▶ Records contained in a dataset
▼
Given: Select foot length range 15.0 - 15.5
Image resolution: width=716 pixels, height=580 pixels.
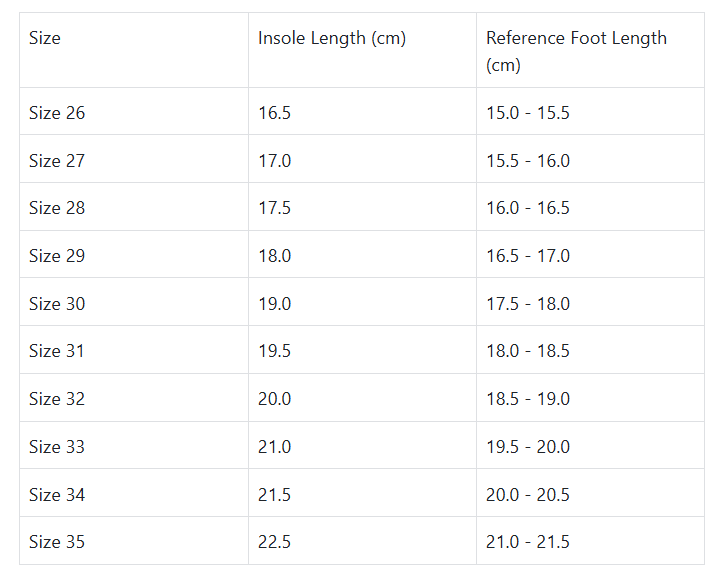Looking at the screenshot, I should coord(528,113).
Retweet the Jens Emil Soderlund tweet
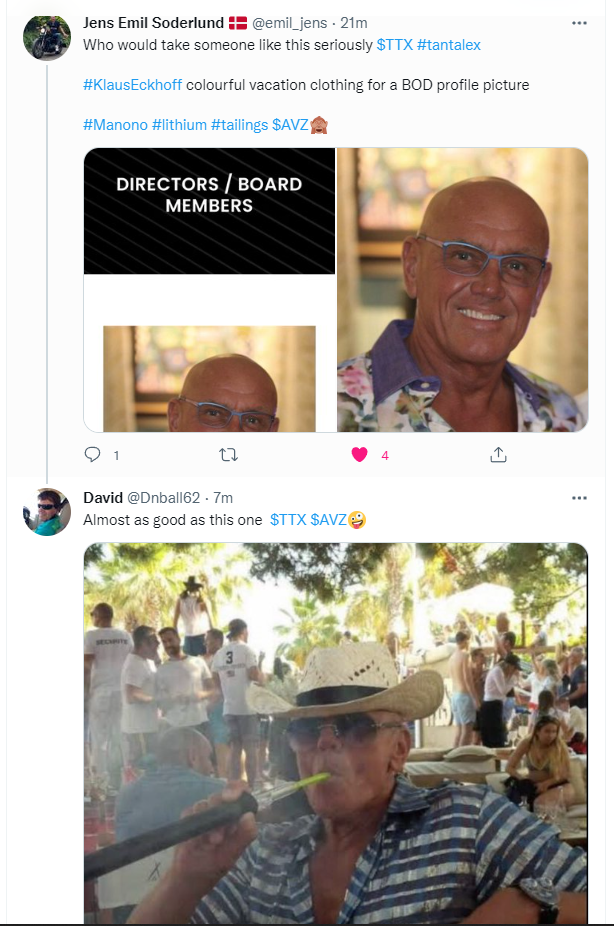 tap(228, 455)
▲
▶ Exercise
Every line above must be printed again exactly, pictures excluded.

▶ Result for this exercise
Given: Select foot length range 15.0 - 15.5
Image resolution: width=716 pixels, height=580 pixels.
Looking at the screenshot, I should coord(528,113).
Retweet the Jens Emil Soderlund tweet
 tap(228, 455)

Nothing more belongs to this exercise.